Patients and methods 38 patients who underwent combined oblique muscle surgery for congenital superior oblique muscle palsy were divided into 3 groups. Group A: 14 patients with small excyclodeviations in spite of large vertical deviations, even after diagnostic occlusion of 3 days. A superior oblique tendon tuck of 5 or 6 mm with transposition of the new insertion to the posterior margin of the original insertion was performed combined with a recession of the inferior oblique muscle of 5 or 6 mm with anterior displacement of 4-6 mm. Group B: 15 patients without a discrepancy between the vertical deviation and the cyclodeviation. They were treated with a conventional superior oblique tendon tuck of 5 or 6 mm combined with a recession of the inferior oblique muscle. Group C: 9 patients without a discrepancy between the vertical deviation and the cyclodeviation, but deviations smaller than in group B. A conventional superior oblique tendon tuck of 6 mm combined with a posterior tenotomy of the inferior oblique muscle was performed. The surgical effect was calculated as the difference between the preoperative deviation after diagnostic occlusion of 3 days and the postoperative deviations (1 week and 3 to 6 months). All angles of deviation were measured subjectively after dissociation of the binocular vision with a dark red filter in front of the fixating, not affected eye at 2.5 m distance using the Harms tangent screen.

Results 3 months postoperatively, the vertical deviation was diminished in primary position by 12.1°/6.8°/6.8° in groups A/B/C, in 25° adduction of the affected eye by 18.4°/13.8°/9.5°. The reduction of the cyclodeviation in primary position was 6.4°/8.0°/5.6°. As a side effect a clinically insignificant, consecutive Brown syndrome occurred in each group.

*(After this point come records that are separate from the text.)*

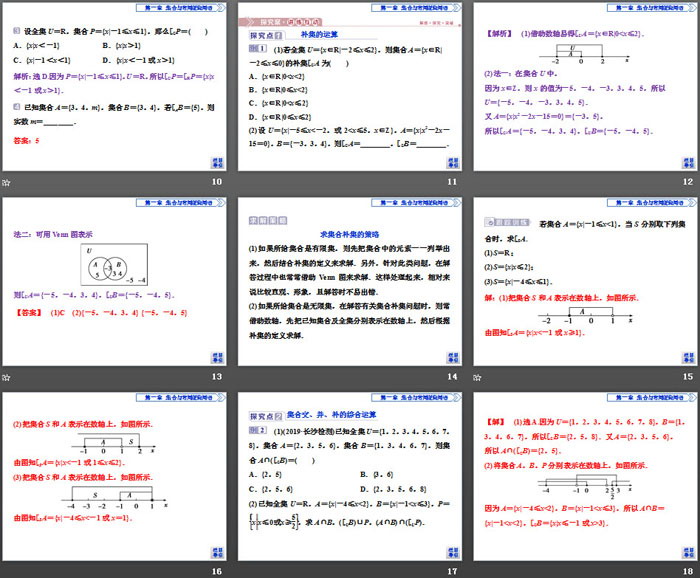The width and height of the screenshot is (700, 578).
Task: Click the animation star icon below slide 10
Action: (7, 182)
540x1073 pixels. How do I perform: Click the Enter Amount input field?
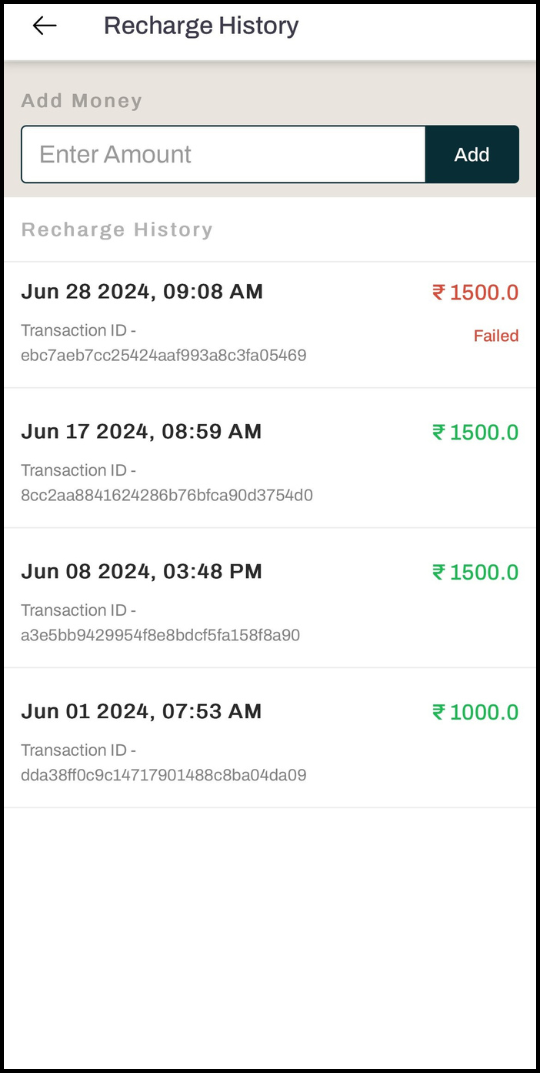223,154
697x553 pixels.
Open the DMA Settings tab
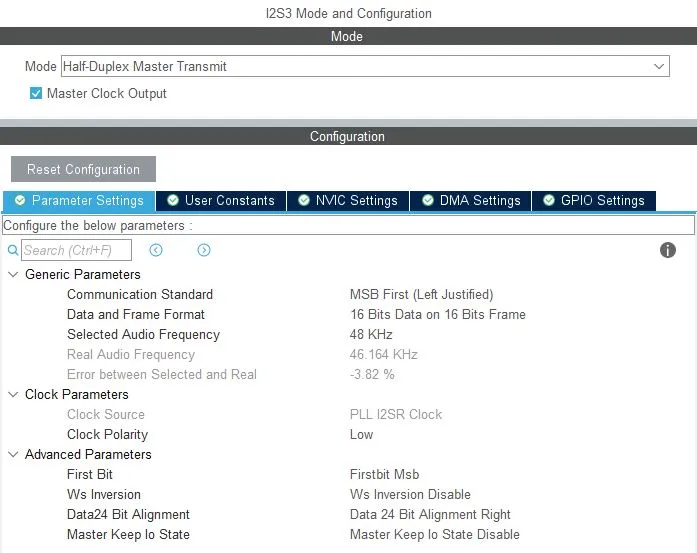[470, 201]
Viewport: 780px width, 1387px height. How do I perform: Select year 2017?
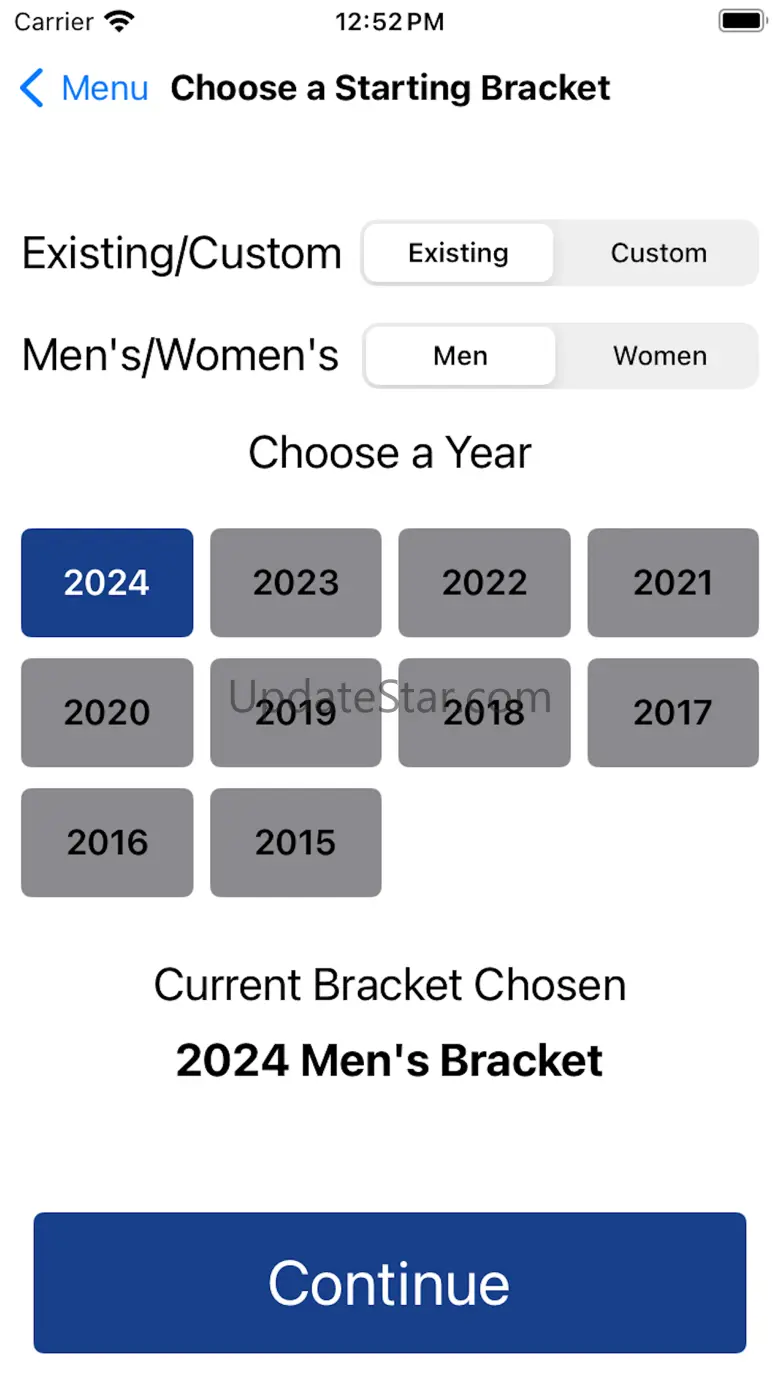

In each group a significant positive correlation between the preoperative deviation and the surgical effect was found.

Conclusions The combined superior oblique tendon tuck and inferior oblique recession with transposition of the insertions is a suitable method for a selective treatment of the vertical deviation and the cyclodeviation in congenital superior oblique palsy.